Le pubis reçoit la poussée du bas-ventre : il n’y a pas moyen d’aller plus loin : il l’a prise, elle s’est laissé faire, elle s’est donnée. Elle savoure la pénétration. Il savoure sa victoire. Désormais, cette femme est marquée par son membre viril plus sûrement qu’au fer rouge. Ils sont unis, immobiles. L’homme s’inquiète de savoir si c’est bon.
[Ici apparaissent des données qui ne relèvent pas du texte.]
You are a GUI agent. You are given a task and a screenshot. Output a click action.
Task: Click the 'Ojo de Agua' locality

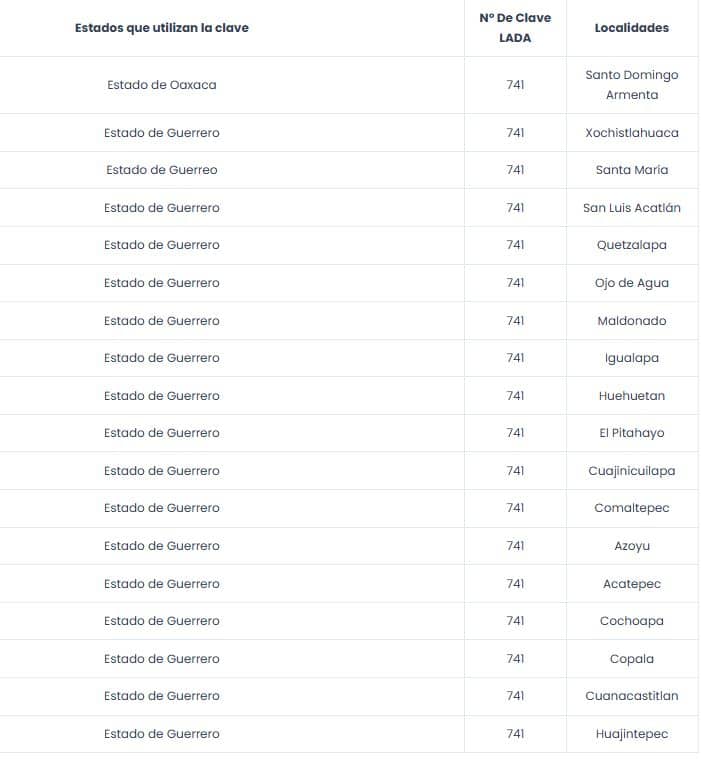point(632,283)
Elle est bien, c’est bon, c’est chaud, oui elle est heureuse, oui elle lui appartient, oui elle suivra ses conseils. Elle le remercie pour tout ce qu’il a fait pour elle. Oui, elle fera une grande et belle carrière grâce à lui.

Encore… Ça dure, que puis-je opposer à la vision paradisiaque de cet homme riche qui la baise et la fait rêver ? J’aurais dû écouter mon frère.

Satisfait de s‘être installé en sa protégée, Richard relève son arrière train, ses fesses montent et retombent, son gourdin sort du puits, puis y replonge, en montant il fait sortir du noir des chairs roses puis au retour, il les renvoie dans leurs ténèbres. Il va, il vient, elle est écrasée, puis suit, en appui sur les talons, la montée rapide du piston. Dix fois, cent fois, pendant une éternité, il la bouscule, la remue, la secoue, la réduit à recevoir les coups de bite, à être chair chaude, bouillante, obéissante, à gémir au lieu de penser.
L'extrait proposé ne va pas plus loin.